Transcribe, word for word, every line from the one containing "Task: Open Speech" through the final line of the records, and omit the pictures.

── DATA PROVIDED

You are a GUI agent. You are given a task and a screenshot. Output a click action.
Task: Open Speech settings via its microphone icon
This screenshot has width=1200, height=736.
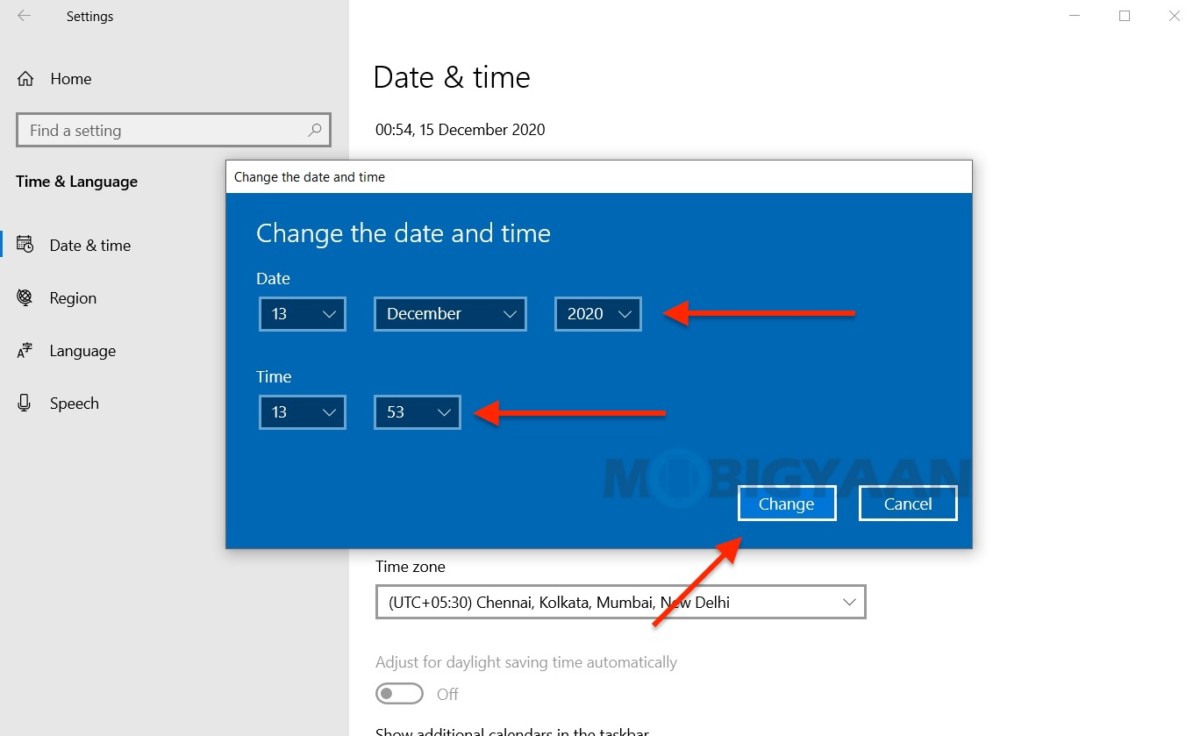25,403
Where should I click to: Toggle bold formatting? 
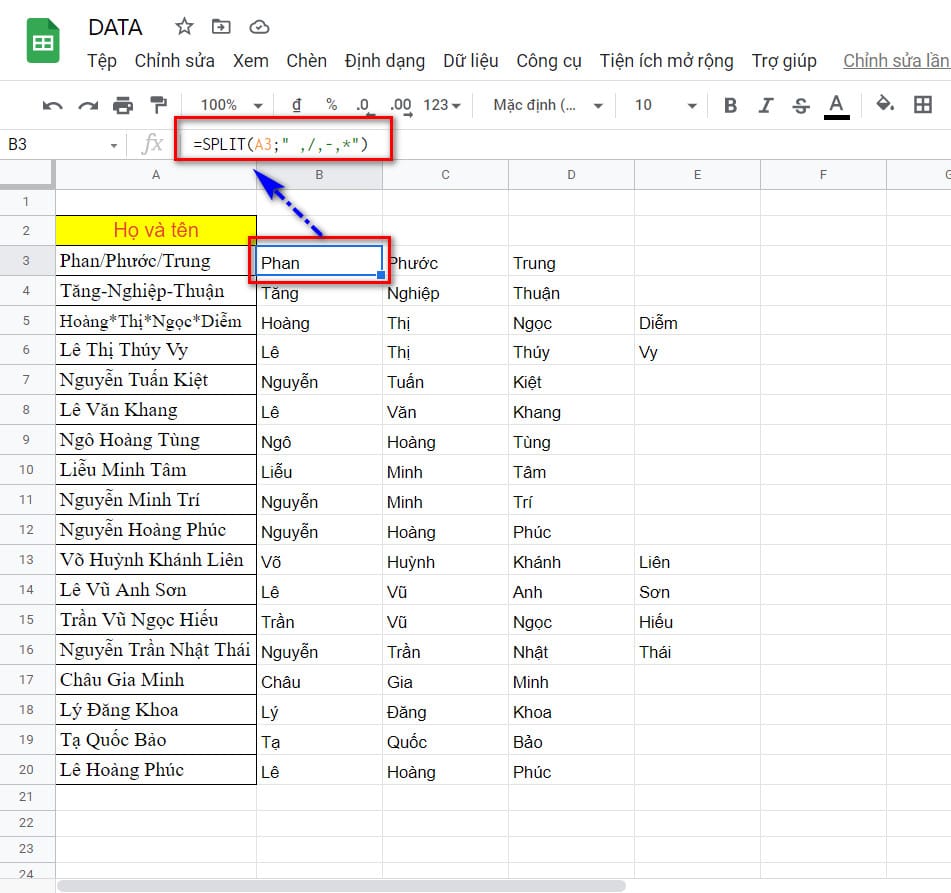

────

> **RESPONSE AREA**
Task: Open Speech settings via its microphone icon
This screenshot has width=1200, height=736.
25,403
Where should I click to: Toggle bold formatting? 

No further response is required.